▸ **Given text**
- - -
Wednesday 30 September 2015

Interview with poet Jane Clarke

Hi Jane and welcome to emergingwriter. How did you first get into poetry?

I was always interested in literature and studied English at college but it was when I was training as a psychotherapist in my 30's that I came to poetry as a source of pleasure and meaning in my day-to-day life. I remember the first time I read "The Art of Losing" by Elizabeth Bishop and being so moved by her denial of the impact of her losses right up to the shattering power of that final line. 

As a child I had dreamt of becoming a writer but it wasn’t until ten years ago that I wrote my first poem. I was doing a distance-learning course with the Open College of the Arts with a view to writing short stories but the second assignment was to write four poems.  My tutor, the poet Kate Scott, gave me encouraging feedback on these first poems and I began writing more and more as well as immersing myself in contemporary poetry. I loved how the distilled language of poetry could express the complexity of our lives with such constraint and containment. I found myself enthralled by the process of making an object with words, an object that then went on to have a life of its own.

What poets or poems would you recommend to read when starting to write poetry?

There is such a wealth of poetry but I think what is most important is to read poems that speak to you, that touch you, that make a difference to you, as if you’re walking through a huge garden and are drawn to particular plants and flowers for their colour, shape or scent, how they stand tall or how they huddle into a corner. I found the Bloodaxe anthologies a wonderful introduction to poems and poets. I also dipped in and out of Sources, edited by Marie Heaney and the Lifelines anthologies edited by Niall McMonagle.
- - -
▸ **Instructions to follow**
Reproduce the interview with Jane Clarke word for word, from start to finish.

▸ **Available data**
- - -
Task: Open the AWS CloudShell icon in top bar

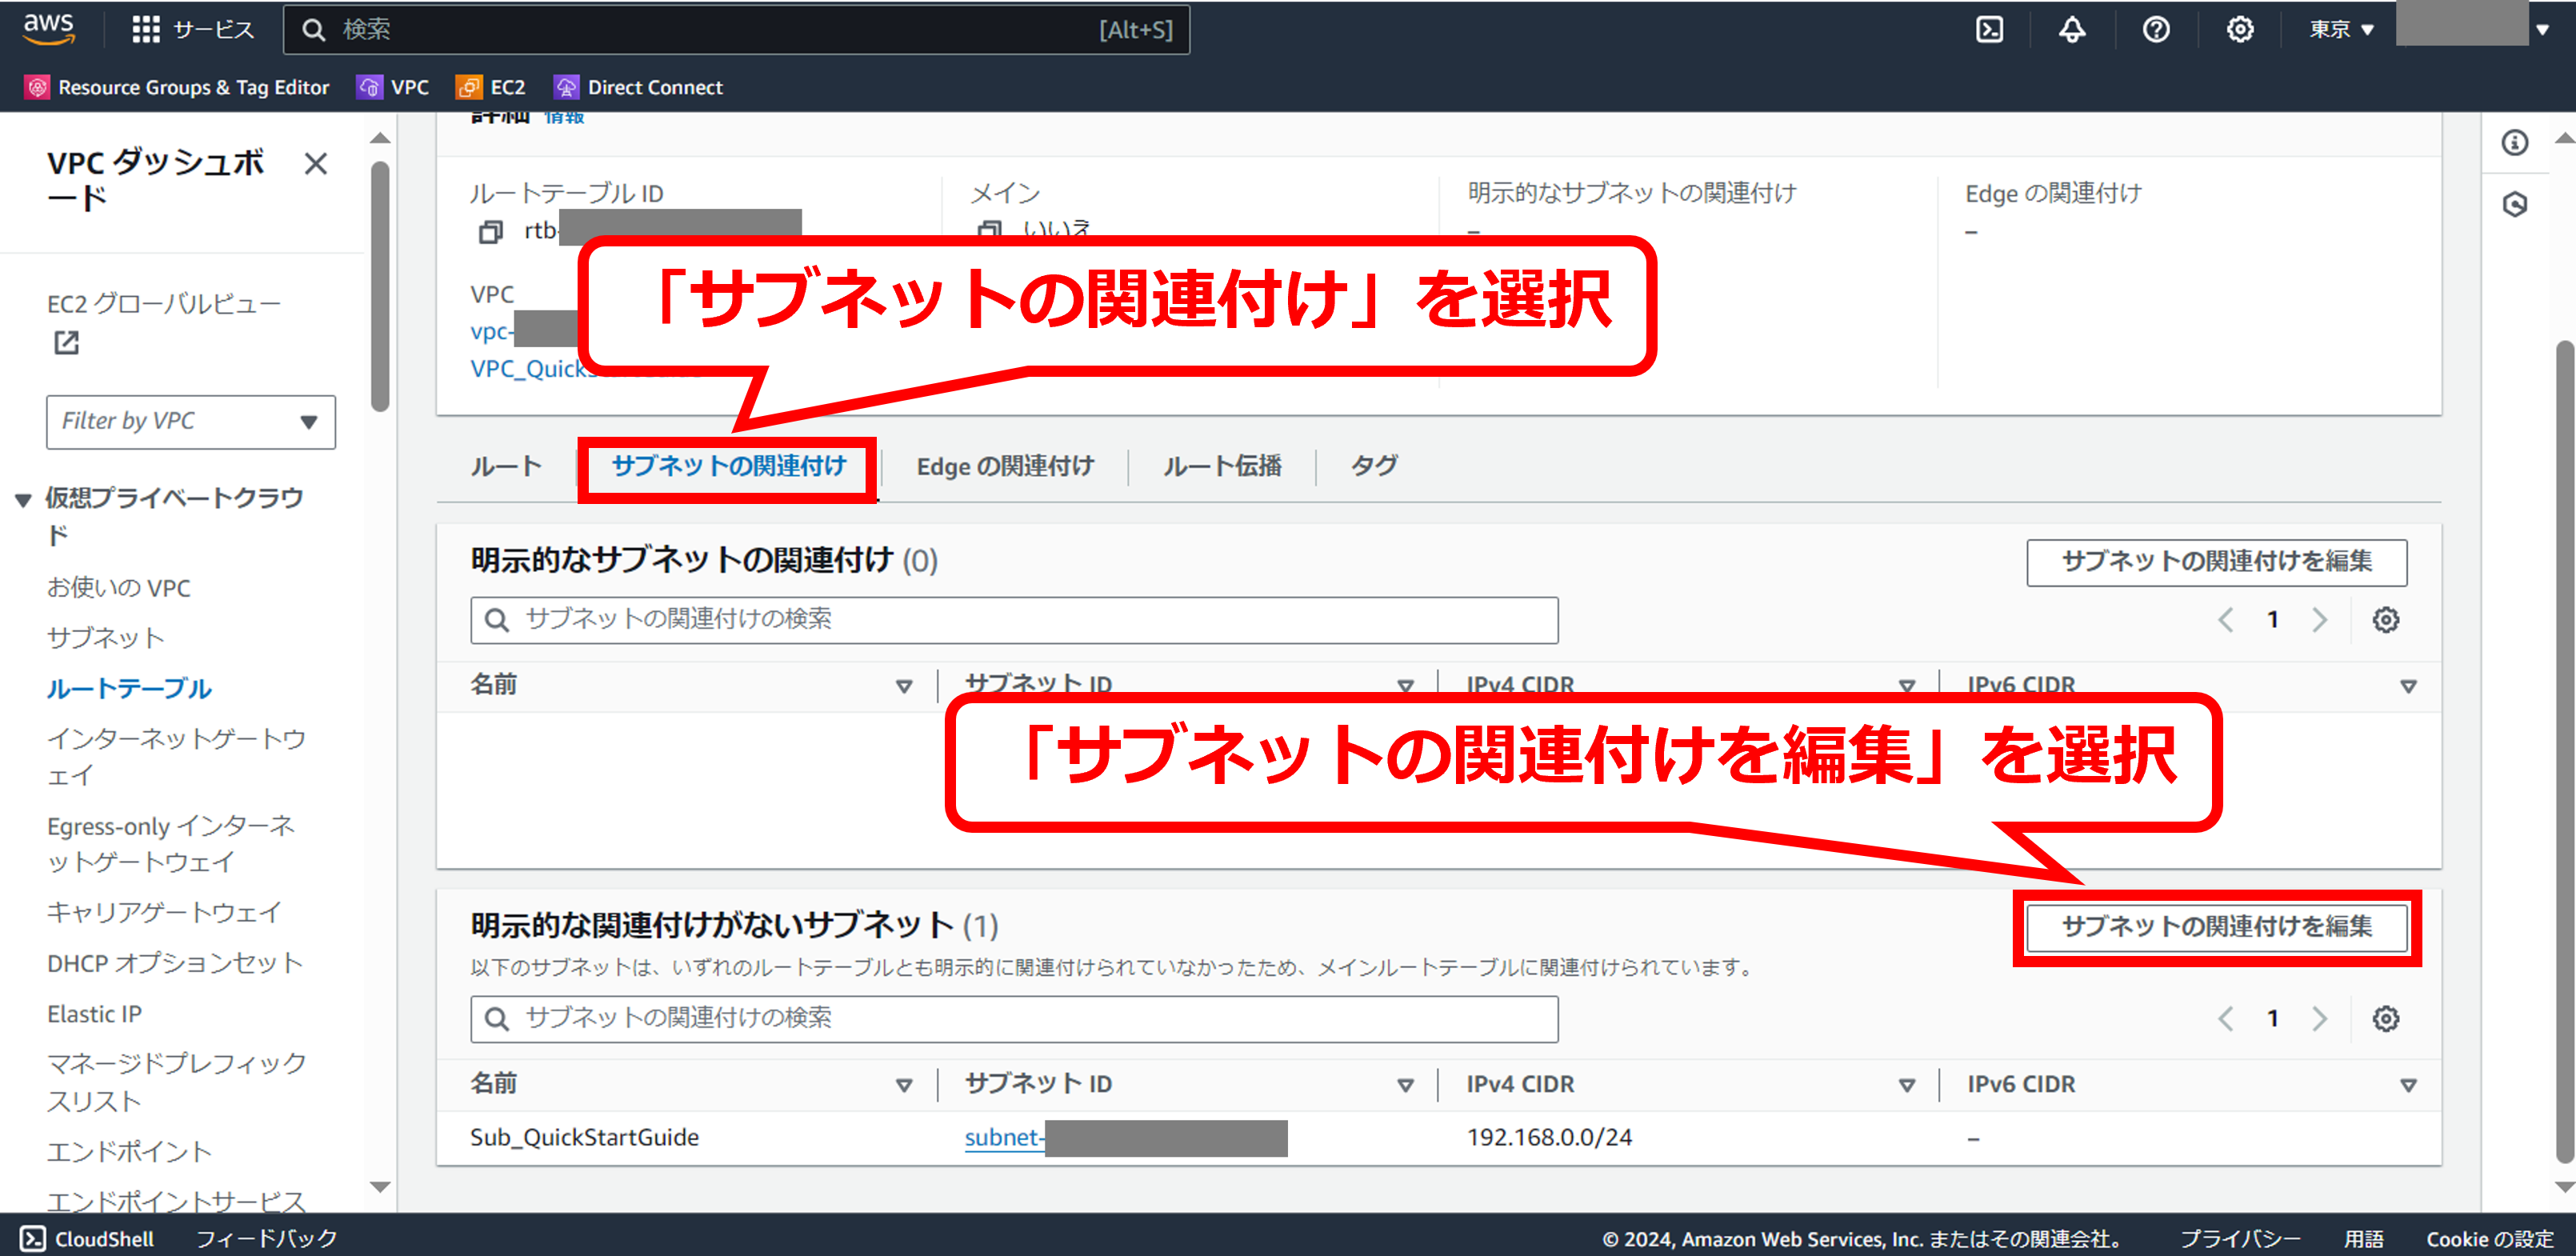Action: (x=1989, y=29)
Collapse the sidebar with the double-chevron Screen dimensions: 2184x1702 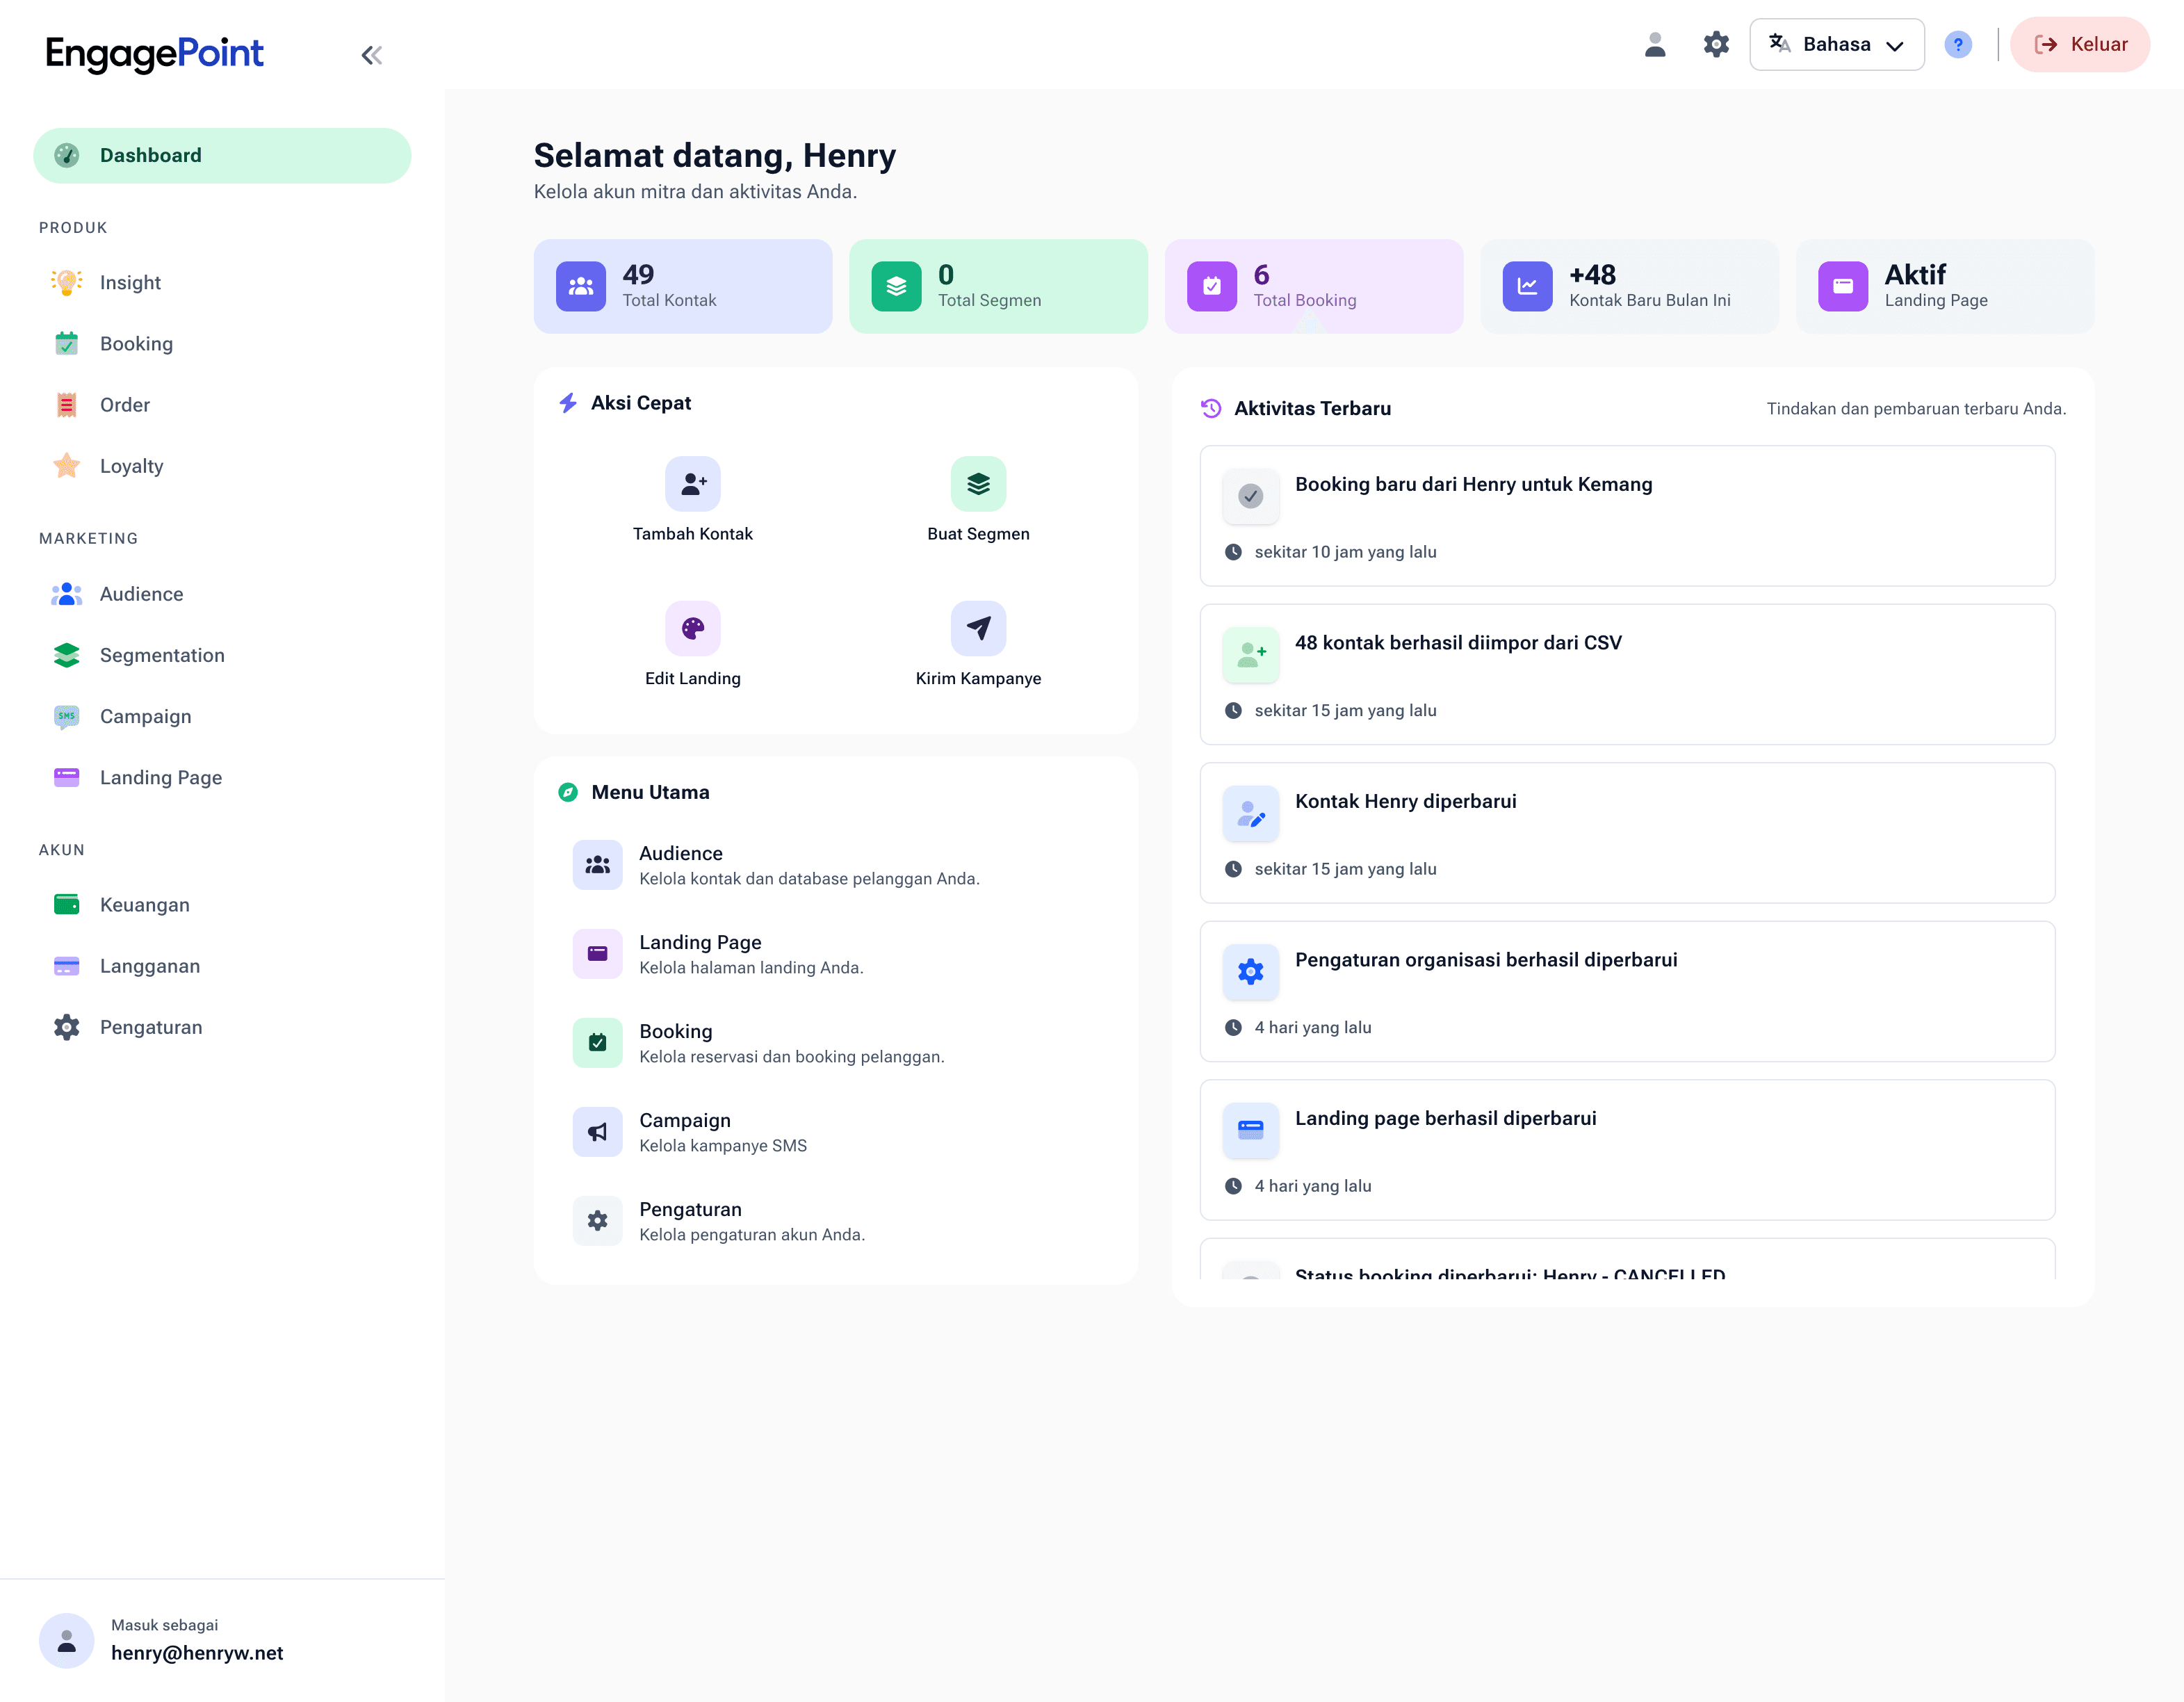click(371, 55)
- - -
▸ **Correct answer**
Wednesday 30 September 2015

Interview with poet Jane Clarke

Hi Jane and welcome to emergingwriter. How did you first get into poetry?

I was always interested in literature and studied English at college but it was when I was training as a psychotherapist in my 30's that I came to poetry as a source of pleasure and meaning in my day-to-day life. I remember the first time I read "The Art of Losing" by Elizabeth Bishop and being so moved by her denial of the impact of her losses right up to the shattering power of that final line. 

As a child I had dreamt of becoming a writer but it wasn’t until ten years ago that I wrote my first poem. I was doing a distance-learning course with the Open College of the Arts with a view to writing short stories but the second assignment was to write four poems.  My tutor, the poet Kate Scott, gave me encouraging feedback on these first poems and I began writing more and more as well as immersing myself in contemporary poetry. I loved how the distilled language of poetry could express the complexity of our lives with such constraint and containment. I found myself enthralled by the process of making an object with words, an object that then went on to have a life of its own.

What poets or poems would you recommend to read when starting to write poetry?

There is such a wealth of poetry but I think what is most important is to read poems that speak to you, that touch you, that make a difference to you, as if you’re walking through a huge garden and are drawn to particular plants and flowers for their colour, shape or scent, how they stand tall or how they huddle into a corner. I found the Bloodaxe anthologies a wonderful introduction to poems and poets. I also dipped in and out of Sources, edited by Marie Heaney and the Lifelines anthologies edited by Niall McMonagle.